→ Problem statement:
Please rewrite the lines from the one containing "Open the Event Log bottom tab" through the last line, changing "tab" to "panel" and leaving everything else as it is.

→ Provided information:
·····
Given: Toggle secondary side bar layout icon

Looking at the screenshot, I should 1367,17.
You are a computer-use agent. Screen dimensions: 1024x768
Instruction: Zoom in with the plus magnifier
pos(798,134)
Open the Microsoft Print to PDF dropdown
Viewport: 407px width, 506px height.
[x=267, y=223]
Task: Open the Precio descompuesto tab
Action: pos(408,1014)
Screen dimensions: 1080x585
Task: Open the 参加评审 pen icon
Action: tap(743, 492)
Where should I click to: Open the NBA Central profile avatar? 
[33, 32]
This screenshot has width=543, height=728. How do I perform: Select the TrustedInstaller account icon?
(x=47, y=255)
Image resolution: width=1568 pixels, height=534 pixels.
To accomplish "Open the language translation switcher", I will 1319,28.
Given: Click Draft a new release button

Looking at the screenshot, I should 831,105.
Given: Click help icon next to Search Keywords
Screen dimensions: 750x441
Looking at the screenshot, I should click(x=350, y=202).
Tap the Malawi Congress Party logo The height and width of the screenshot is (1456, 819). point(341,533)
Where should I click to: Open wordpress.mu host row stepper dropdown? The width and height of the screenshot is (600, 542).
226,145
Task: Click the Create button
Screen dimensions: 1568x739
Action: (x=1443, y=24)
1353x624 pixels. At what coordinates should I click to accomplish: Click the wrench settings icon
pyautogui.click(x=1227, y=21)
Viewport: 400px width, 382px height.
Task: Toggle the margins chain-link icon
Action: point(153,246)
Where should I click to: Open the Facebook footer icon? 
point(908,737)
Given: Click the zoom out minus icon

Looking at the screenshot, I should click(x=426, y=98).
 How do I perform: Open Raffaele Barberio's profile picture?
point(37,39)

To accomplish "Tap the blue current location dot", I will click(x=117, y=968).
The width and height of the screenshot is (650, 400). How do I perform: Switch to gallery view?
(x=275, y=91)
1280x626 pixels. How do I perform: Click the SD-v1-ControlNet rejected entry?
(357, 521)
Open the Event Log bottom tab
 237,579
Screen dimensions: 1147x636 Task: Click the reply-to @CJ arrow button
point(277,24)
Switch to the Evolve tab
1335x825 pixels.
·····
→ Expected answer:
Open the Event Log bottom panel
 237,579
Screen dimensions: 1147x636 Task: Click the reply-to @CJ arrow button
point(277,24)
Switch to the Evolve panel
1335x825 pixels.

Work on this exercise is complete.